Du côté du Pds, l’on rue dans les brancards. «C’est à déplorer», commence Méïssa Touré, commissaire de ce parti en France. Pour lui, ce retard dans la nomination du consul général démontre que ceux qui nous gouvernent sont des «incapables». «S’ils sont incapables de nommer un consul qu’ils nous le disent», dénonce-t-il, expliquant cet état de fait par les «rivalités qui existent au sein de l’Apr-France où tout le monde veut devenir Consul». Il invite le ministre des Affaires étrangères à prendre en charge «le plus vite cette question».Quant à Amadou Diallo dit «Diallo Beauvais», un moment pressenti au poste, il tempère. Même s’il ne s’explique pas ce retard dans la nomination du nouveau consul, il estime que cela peut être lié à la nouvelle vision des autorités sénégalaises qui veulent redéfinir la carte diplomatique et consulaire du Sénégal. Il estime aussi qu’il n’y a pas de quoi fouetter un chat d’autant plus qu’il n’est pas au courant d’une quelconque complainte des Sénégalais de la circonscription consulaire parisienne disant qu’on ne s’occupe pas bien d’eux au niveau du Consulat depuis le départ de Léopold Faye. Même si, reconnaît-il, «dans un pays comme la France, on ne doit pas rester si longtemps sans consul. C’est quelque chose d’inédit». Il espère voir «d’ici la fin du mois d’août nommé le futur consul du Sénégal à Paris», espérant que le président de la République et son ministre des Affaires étrangères y travaillent.

PROFIL - Consul, mode d’emploi

En attendant, presque tous dessinent les critères que doit remplir le futur locataire de la rue du Général Hamelin, siège du consulat général du Sénégal à Paris. «On attend une rupture au niveau du Consulat. Il faut quelqu’un qui remplit les critères de base. Il doit être au-dessus de tout soupçon des accointances politiques ; il ne doit pas être un politicien, il doit être équidistant des partis politiques et un administrateur reconnu et respecté», trace Doro Sy. Meissa Touré pense la même chose, estimant que le consulat ne doit pas être transformé en «une permanence de l’Apr».

Selon Amadou Diallo «Beauvais», que le futur consul soit politique ou non, cela le laisse indifférent. «Qu’il appartienne à un parti politique ou non, cela importe peu.
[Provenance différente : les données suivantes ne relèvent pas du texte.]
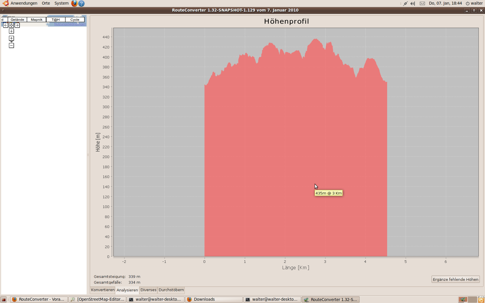Screen dimensions: 485x303
Task: Open the Durchstöbern tab
Action: pos(171,290)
L’essentiel, c’est qu’il s’acquitte de sa tâche convenablement en sachant qu’il est là pour tous les Sénégalais», explique celui que des rumeurs avaient annoncé comme futur Consul général du Sénégal à Paris. «Ce n’est pas du tout contraignant qu’il soit politique. Il faut qu’il soit neutre, qu’il gère les secrets d’Etat», ajoute Diallo. Car, souligne-t-il, le Consul,  «c’est un maire d’une grande ville, qui joue aussi le rôle du préfet, intervient sur le terrain, auprès des Sénégalais». Il estime que le consul doit être à l’image du président de la République qui est politique, mais qui sert tous les Sénégalais sans distinction de couleur politique.